1. Concept of Coroutines

A coroutine is a lightweight, user-space thread. Unlike OS threads, coroutines are managed in user space and are much lighter. Python implements coroutines using the async/await syntax.

Key characteristics:

  1. Non-blocking: Coroutines can pause themselves when waiting for I/O, allowing other coroutines to run.
  2. High concurrency in a single thread: Unlike multi-threading or multi-processing, coroutine context switches are extremely lightweight.
  3. Cooperative scheduling: Coroutines voluntarily yield control, rather than being preempted by the OS.

Simplified analogy:

  • Threads: "compete for resources," OS decides which runs first.
  • Coroutines: "take turns," tasks decide when to pause and resume.

2. Basics of Python Coroutines

2.1 Defining a Coroutine

Python 3.5+ uses async def to define coroutine functions:

python
import asyncio

async def say_hello():
    print("Hello")
    await asyncio.sleep(1)  # simulate a time-consuming task
    print("World")

Here, await suspends the coroutine until the asynchronous operation completes.

2.2 Running a Coroutine

A coroutine function does not execute immediately; it must be run via an event loop:

python
asyncio.run(say_hello())

The event loop schedules coroutine execution and manages suspension and resumption.


3. Coroutines vs Threads vs Synchronous I/O

FeatureSynchronousThreadsCoroutines
ConcurrencySequentialParallel/ConcurrentConcurrent
I/O BlockingBlocksNon-blockingNon-blocking
OverheadSmallHighVery small
SwitchingN/AOS schedulerCooperative

Example: Download multiple web pages concurrently

  • Synchronous:
python
def download(url):
    # blocking I/O
    pass

for url in urls:
    download(url)
  • Coroutine:
python
async def download(url):
    await aiohttp.get(url)  # non-blocking

Coroutines can perform other tasks while waiting for network requests, improving efficiency.


4. Core asyncio Concepts

  1. Coroutine function: Defined with async def.
  2. Task: Wraps a coroutine and schedules it in the event loop.
  3. Event loop: Manages execution of all coroutines.
  4. Future: Represents the eventual result of an asynchronous operation.

Example:

python
import asyncio

async def task(name, delay):
    print(f"{name} starts")
    await asyncio.sleep(delay)
    print(f"{name} ends")
    return f"{name} result"

async def main():
    t1 = asyncio.create_task(task("A", 2))
    t2 = asyncio.create_task(task("B", 1))
    
    results = await asyncio.gather(t1, t2)
    print(results)

asyncio.run(main())

Output sequence:

A starts
B starts
B ends
A ends
['A result', 'B result']

Explanation:

  • Coroutines A and B run concurrently.
  • B takes less time, so it finishes first.

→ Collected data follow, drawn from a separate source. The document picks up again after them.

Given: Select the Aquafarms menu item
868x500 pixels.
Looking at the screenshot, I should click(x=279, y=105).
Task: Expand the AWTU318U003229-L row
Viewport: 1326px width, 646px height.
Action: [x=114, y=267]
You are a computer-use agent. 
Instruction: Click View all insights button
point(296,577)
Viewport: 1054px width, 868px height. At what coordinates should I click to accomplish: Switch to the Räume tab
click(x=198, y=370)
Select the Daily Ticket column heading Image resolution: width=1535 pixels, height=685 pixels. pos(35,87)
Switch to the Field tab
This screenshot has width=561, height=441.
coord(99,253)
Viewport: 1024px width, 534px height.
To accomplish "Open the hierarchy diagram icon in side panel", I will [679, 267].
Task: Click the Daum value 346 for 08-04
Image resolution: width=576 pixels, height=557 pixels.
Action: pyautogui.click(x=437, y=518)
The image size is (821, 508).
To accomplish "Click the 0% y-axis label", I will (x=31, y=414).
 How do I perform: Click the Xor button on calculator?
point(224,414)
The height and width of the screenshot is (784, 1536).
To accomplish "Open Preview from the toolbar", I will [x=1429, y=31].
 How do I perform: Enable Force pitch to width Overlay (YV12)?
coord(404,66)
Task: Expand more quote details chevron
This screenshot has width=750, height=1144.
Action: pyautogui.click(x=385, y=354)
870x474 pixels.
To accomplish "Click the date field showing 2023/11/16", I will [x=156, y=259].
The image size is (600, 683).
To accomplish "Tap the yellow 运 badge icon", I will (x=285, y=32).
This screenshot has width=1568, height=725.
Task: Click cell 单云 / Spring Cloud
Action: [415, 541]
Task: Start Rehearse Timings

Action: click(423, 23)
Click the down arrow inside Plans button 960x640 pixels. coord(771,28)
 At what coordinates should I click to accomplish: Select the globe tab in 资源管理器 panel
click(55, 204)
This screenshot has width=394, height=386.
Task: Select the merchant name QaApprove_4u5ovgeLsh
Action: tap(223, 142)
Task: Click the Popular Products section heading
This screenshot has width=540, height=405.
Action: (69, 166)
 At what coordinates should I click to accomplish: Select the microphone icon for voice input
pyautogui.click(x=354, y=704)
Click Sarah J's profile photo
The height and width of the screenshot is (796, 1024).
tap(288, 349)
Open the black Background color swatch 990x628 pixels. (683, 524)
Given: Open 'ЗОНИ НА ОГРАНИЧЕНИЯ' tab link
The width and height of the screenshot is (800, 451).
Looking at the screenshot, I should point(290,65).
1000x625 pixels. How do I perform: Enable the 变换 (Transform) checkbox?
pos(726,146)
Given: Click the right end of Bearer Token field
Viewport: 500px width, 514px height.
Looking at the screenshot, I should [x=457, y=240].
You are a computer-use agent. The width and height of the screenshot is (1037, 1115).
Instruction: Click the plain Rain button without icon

5. Use Cases for Coroutines

  1. High-concurrency I/O-bound tasks: Web servers, web crawlers, network requests.
  2. Asynchronous operations: Database queries, file I/O, network communication.
  3. GUI and game loops: Prevent blocking the interface.

Note:

  • Coroutines are not ideal for CPU-bound tasks; heavy computation should use threads or processes.

6. Summary

  • Coroutines = lightweight user-space threads, paused and resumed using await.
  • Python coroutines are based on asyncio; the core is the event loop.
  • Coroutines excel in high-concurrency I/O scenarios.
  • Mastering coroutines enables writing efficient and lightweight network programs.